Text provided.
↓

- Date: May 6–28, 2022
- Edition: 76th
- Location: First, second, third rounds: Campus sites Remainder: Champaign, Illinois
- Venue: Khan Outdoor Tennis Complex Hosted by: University of Illinois Urbana-Champaign

Champions

Men's singles
- Ben Shelton (Florida)

Men's doubles
- Cleeve Harper and Richard Ciamarra (Texas)

Men's team
- Virginia
- ← 2021 · NCAA Division I Men's Tennis Championships · 2023 →

= 2022 NCAA Division I Men's Tennis Championships =

The 2022 NCAA Division I Men's Tennis Championships were the men's tennis tournaments played from May 6 to May 28, 2022 at campus sites and Champaign, Illinois at the Khan Outdoor Tennis Complex. It was the 76th edition of the NCAA Division I Men's Tennis Championship.

==Men's team championship==
There were 64 teams selected to the men's team championship, 30 of which were automatic qualifiers from each Division I conference. The remaining 34 teams were selected at-large. Teams played two rounds of single-elimination matches in groups of four from May 6–7 at campus sites; the winners of those regionals advanced to a super-regional round, also held at campus sites. The remaining eight teams advanced to the championship rounds in Champaign, Illinois.

↑

Data extract.
↓

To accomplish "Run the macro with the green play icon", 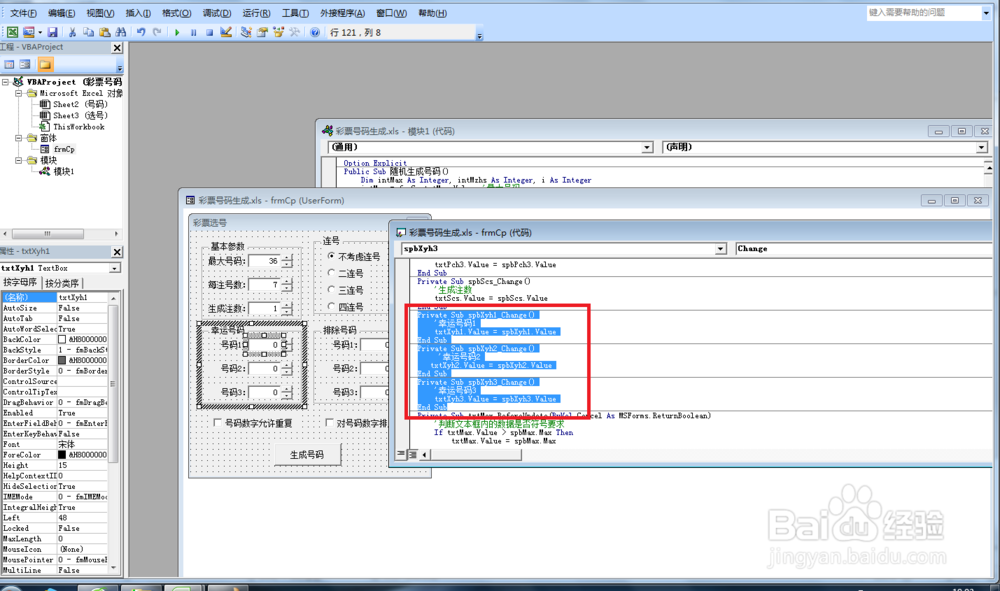I will (x=177, y=32).
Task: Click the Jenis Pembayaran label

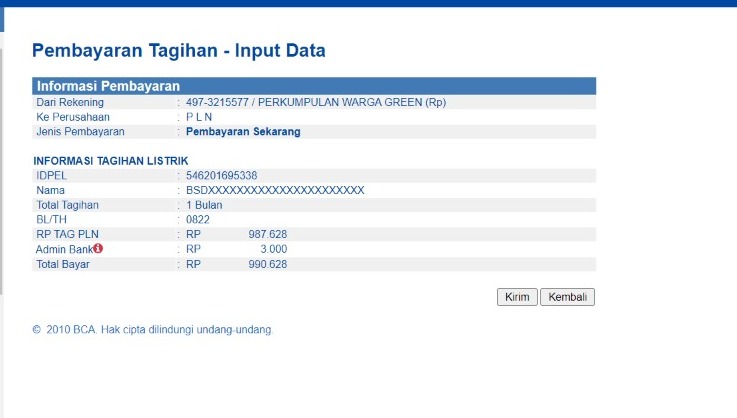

↑

Tasks to perform.
**a)** From the 2022 men's tennis championships article, list every player named as a champion, with the school given for each.
**b)** Using the article on the 2022 men's tennis championships, explain how teams reached the championship rounds in Champaign, Illinois.
**c)** In the 2022 men's tennis championships article, which venue in Champaign hosted the tournament?
The lines have no connection to the article on the 2022 championships.

Solutions.
**a)** Ben Shelton (Florida), Cleeve Harper (Texas), Richard Ciamarra (Texas)

**b)** Teams first played two rounds of single-elimination matches in groups of four at campus sites from May 6–7. The winners of those regionals advanced to a super-regional round, also at campus sites, and the eight teams that remained went on to the championship rounds in Champaign.

**c)** The Khan Outdoor Tennis Complex, hosted by the University of Illinois Urbana-Champaign.